Your objective: Can you rewrite the records below with "Sauce Hollandaise" swapped for "Sauce Béarnaise" and everything else left the same?

· · · · ·

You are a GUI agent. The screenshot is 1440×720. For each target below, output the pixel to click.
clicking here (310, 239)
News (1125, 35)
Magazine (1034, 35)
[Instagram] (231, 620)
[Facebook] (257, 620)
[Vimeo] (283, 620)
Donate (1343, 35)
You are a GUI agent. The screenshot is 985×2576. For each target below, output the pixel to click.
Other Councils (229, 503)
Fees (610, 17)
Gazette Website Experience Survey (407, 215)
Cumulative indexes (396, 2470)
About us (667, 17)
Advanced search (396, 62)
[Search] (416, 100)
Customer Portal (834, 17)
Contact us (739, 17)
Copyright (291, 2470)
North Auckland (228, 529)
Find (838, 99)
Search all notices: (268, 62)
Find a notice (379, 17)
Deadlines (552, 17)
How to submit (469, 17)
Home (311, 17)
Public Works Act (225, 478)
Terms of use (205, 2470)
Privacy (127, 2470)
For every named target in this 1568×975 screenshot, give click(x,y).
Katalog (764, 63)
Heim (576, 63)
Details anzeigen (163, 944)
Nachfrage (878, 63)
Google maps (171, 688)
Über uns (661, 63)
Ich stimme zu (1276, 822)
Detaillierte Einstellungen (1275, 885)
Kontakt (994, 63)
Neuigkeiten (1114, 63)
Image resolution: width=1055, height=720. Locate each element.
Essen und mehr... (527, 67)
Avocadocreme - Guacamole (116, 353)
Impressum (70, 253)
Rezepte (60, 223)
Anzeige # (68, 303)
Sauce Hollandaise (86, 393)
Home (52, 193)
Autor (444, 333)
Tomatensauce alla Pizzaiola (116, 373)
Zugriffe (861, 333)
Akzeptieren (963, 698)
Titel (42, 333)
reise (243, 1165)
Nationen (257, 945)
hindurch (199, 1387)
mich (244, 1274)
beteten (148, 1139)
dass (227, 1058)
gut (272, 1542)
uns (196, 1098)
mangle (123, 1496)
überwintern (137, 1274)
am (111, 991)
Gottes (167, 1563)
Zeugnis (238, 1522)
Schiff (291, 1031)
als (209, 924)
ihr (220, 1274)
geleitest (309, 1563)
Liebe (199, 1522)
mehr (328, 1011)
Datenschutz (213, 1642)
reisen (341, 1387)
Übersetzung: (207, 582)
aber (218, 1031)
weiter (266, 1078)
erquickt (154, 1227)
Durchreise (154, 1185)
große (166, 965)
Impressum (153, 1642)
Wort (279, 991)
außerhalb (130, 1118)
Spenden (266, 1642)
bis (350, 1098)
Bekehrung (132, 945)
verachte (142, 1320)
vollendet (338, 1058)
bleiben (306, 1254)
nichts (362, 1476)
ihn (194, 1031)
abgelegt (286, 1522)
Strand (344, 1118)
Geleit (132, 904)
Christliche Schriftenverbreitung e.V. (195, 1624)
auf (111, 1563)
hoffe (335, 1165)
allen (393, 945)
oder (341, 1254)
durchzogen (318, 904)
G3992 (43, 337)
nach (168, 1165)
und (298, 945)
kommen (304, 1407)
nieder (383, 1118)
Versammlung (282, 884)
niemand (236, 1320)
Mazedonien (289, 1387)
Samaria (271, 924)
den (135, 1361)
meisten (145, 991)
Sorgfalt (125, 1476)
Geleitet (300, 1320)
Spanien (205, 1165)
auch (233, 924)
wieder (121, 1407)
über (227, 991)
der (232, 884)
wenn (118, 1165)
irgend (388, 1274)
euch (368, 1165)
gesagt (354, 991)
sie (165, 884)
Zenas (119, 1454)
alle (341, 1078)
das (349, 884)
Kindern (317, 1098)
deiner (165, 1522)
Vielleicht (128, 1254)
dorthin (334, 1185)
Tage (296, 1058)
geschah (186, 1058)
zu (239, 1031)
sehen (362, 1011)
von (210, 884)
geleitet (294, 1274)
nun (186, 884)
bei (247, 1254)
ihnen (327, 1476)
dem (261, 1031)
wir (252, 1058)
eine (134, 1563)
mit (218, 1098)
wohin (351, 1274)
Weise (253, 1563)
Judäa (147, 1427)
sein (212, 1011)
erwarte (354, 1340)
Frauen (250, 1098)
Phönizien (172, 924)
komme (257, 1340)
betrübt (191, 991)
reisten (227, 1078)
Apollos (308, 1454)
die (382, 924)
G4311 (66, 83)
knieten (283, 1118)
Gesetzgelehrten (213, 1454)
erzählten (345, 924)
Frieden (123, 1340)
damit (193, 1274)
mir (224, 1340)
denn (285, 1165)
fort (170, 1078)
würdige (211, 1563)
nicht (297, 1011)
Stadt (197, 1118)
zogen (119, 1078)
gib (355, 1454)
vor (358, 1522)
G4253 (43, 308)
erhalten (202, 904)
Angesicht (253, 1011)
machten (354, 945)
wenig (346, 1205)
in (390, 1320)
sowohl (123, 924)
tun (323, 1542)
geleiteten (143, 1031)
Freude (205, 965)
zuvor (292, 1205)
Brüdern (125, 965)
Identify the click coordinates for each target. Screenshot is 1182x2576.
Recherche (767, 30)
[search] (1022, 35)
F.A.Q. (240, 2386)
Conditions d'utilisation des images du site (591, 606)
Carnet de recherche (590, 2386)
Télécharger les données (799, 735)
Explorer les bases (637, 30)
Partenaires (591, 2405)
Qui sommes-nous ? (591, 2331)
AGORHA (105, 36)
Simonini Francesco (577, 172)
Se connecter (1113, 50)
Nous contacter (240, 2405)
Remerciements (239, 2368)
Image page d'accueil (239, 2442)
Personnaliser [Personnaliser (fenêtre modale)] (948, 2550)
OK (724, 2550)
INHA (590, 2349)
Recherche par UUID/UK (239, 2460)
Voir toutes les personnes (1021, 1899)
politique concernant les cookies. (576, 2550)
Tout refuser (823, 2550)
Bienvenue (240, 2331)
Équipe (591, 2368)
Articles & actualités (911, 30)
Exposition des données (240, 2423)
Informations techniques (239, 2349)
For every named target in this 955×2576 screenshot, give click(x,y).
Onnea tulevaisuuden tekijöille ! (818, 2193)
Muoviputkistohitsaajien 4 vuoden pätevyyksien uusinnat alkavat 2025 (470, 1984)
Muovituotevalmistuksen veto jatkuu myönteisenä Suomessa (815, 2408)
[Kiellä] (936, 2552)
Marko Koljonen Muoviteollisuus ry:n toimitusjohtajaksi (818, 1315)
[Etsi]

· · · · ·

Exercise solution:
You are a GUI agent. The screenshot is 1440×720. For each target below, output the pixel to click.
clicking here (310, 239)
News (1125, 35)
Magazine (1034, 35)
[Instagram] (231, 620)
[Facebook] (257, 620)
[Vimeo] (283, 620)
Donate (1343, 35)
You are a GUI agent. The screenshot is 985×2576. For each target below, output the pixel to click.
Other Councils (229, 503)
Fees (610, 17)
Gazette Website Experience Survey (407, 215)
Cumulative indexes (396, 2470)
About us (667, 17)
Advanced search (396, 62)
[Search] (416, 100)
Customer Portal (834, 17)
Contact us (739, 17)
Copyright (291, 2470)
North Auckland (228, 529)
Find (838, 99)
Search all notices: (268, 62)
Find a notice (379, 17)
Deadlines (552, 17)
How to submit (469, 17)
Home (311, 17)
Public Works Act (225, 478)
Terms of use (205, 2470)
Privacy (127, 2470)
For every named target in this 1568×975 screenshot, give click(x,y).
Katalog (764, 63)
Heim (576, 63)
Details anzeigen (163, 944)
Nachfrage (878, 63)
Google maps (171, 688)
Über uns (661, 63)
Ich stimme zu (1276, 822)
Detaillierte Einstellungen (1275, 885)
Kontakt (994, 63)
Neuigkeiten (1114, 63)
Image resolution: width=1055, height=720. Locate each element.
Essen und mehr... (527, 67)
Avocadocreme - Guacamole (116, 353)
Impressum (70, 253)
Rezepte (60, 223)
Anzeige # (68, 303)
Sauce Béarnaise (86, 393)
Home (52, 193)
Autor (444, 333)
Tomatensauce alla Pizzaiola (116, 373)
Zugriffe (861, 333)
Akzeptieren (963, 698)
Titel (42, 333)
reise (243, 1165)
Nationen (257, 945)
hindurch (199, 1387)
mich (244, 1274)
beteten (148, 1139)
dass (227, 1058)
gut (272, 1542)
uns (196, 1098)
mangle (123, 1496)
überwintern (137, 1274)
am (111, 991)
Gottes (167, 1563)
Zeugnis (238, 1522)
Schiff (291, 1031)
als (209, 924)
ihr (220, 1274)
geleitest (309, 1563)
Liebe (199, 1522)
mehr (328, 1011)
Datenschutz (213, 1642)
reisen (341, 1387)
Übersetzung: (207, 582)
aber (218, 1031)
weiter (266, 1078)
erquickt (154, 1227)
Durchreise (154, 1185)
große (166, 965)
Impressum (153, 1642)
Wort (279, 991)
außerhalb (130, 1118)
Spenden (266, 1642)
bis (350, 1098)
Bekehrung (132, 945)
verachte (142, 1320)
vollendet (338, 1058)
bleiben (306, 1254)
nichts (362, 1476)
ihn (194, 1031)
abgelegt (286, 1522)
Strand (344, 1118)
Geleit (132, 904)
Christliche Schriftenverbreitung e.V. (195, 1624)
auf (111, 1563)
hoffe (335, 1165)
allen (393, 945)
oder (341, 1254)
durchzogen (318, 904)
G3992 (43, 337)
nach (168, 1165)
und (298, 945)
kommen (304, 1407)
nieder (383, 1118)
Versammlung (282, 884)
niemand (236, 1320)
Mazedonien (289, 1387)
Samaria (271, 924)
den (135, 1361)
meisten (145, 991)
Sorgfalt (125, 1476)
Geleitet (300, 1320)
Spanien (205, 1165)
auch (233, 924)
wieder (121, 1407)
über (227, 991)
der (232, 884)
wenn (118, 1165)
irgend (388, 1274)
euch (368, 1165)
gesagt (354, 991)
sie (165, 884)
Zenas (119, 1454)
alle (341, 1078)
das (349, 884)
Kindern (317, 1098)
deiner (165, 1522)
Vielleicht (128, 1254)
dorthin (334, 1185)
Tage (296, 1058)
geschah (186, 1058)
zu (239, 1031)
sehen (362, 1011)
von (210, 884)
geleitet (294, 1274)
nun (186, 884)
bei (247, 1254)
ihnen (327, 1476)
dem (261, 1031)
wir (252, 1058)
eine (134, 1563)
mit (218, 1098)
wohin (351, 1274)
Weise (253, 1563)
Judäa (147, 1427)
sein (212, 1011)
erwarte (354, 1340)
Frauen (250, 1098)
Phönizien (172, 924)
komme (257, 1340)
betrübt (191, 991)
reisten (227, 1078)
Apollos (308, 1454)
die (382, 924)
G4311 (66, 83)
knieten (283, 1118)
Gesetzgelehrten (213, 1454)
erzählten (345, 924)
Frieden (123, 1340)
damit (193, 1274)
mir (224, 1340)
denn (285, 1165)
fort (170, 1078)
würdige (211, 1563)
nicht (297, 1011)
Stadt (197, 1118)
zogen (119, 1078)
gib (355, 1454)
vor (358, 1522)
G4253 (43, 308)
erhalten (202, 904)
Angesicht (253, 1011)
machten (354, 945)
wenig (346, 1205)
in (390, 1320)
sowohl (123, 924)
tun (323, 1542)
geleiteten (143, 1031)
Freude (205, 965)
zuvor (292, 1205)
Brüdern (125, 965)
Identify the click coordinates for each target. Screenshot is 1182x2576.
Recherche (767, 30)
[search] (1022, 35)
F.A.Q. (240, 2386)
Conditions d'utilisation des images du site (591, 606)
Carnet de recherche (590, 2386)
Télécharger les données (799, 735)
Explorer les bases (637, 30)
Partenaires (591, 2405)
Qui sommes-nous ? (591, 2331)
AGORHA (105, 36)
Simonini Francesco (577, 172)
Se connecter (1113, 50)
Nous contacter (240, 2405)
Remerciements (239, 2368)
Image page d'accueil (239, 2442)
Personnaliser [Personnaliser (fenêtre modale)] (948, 2550)
OK (724, 2550)
INHA (590, 2349)
Recherche par UUID/UK (239, 2460)
Voir toutes les personnes (1021, 1899)
politique concernant les cookies. (576, 2550)
Tout refuser (823, 2550)
Bienvenue (240, 2331)
Équipe (591, 2368)
Articles & actualités (911, 30)
Exposition des données (240, 2423)
Informations techniques (239, 2349)
For every named target in this 955×2576 screenshot, give click(x,y).
Onnea tulevaisuuden tekijöille ! (818, 2193)
Muoviputkistohitsaajien 4 vuoden pätevyyksien uusinnat alkavat 2025 (470, 1984)
Muovituotevalmistuksen veto jatkuu myönteisenä Suomessa (815, 2408)
[Kiellä] (936, 2552)
Marko Koljonen Muoviteollisuus ry:n toimitusjohtajaksi (818, 1315)
[Etsi]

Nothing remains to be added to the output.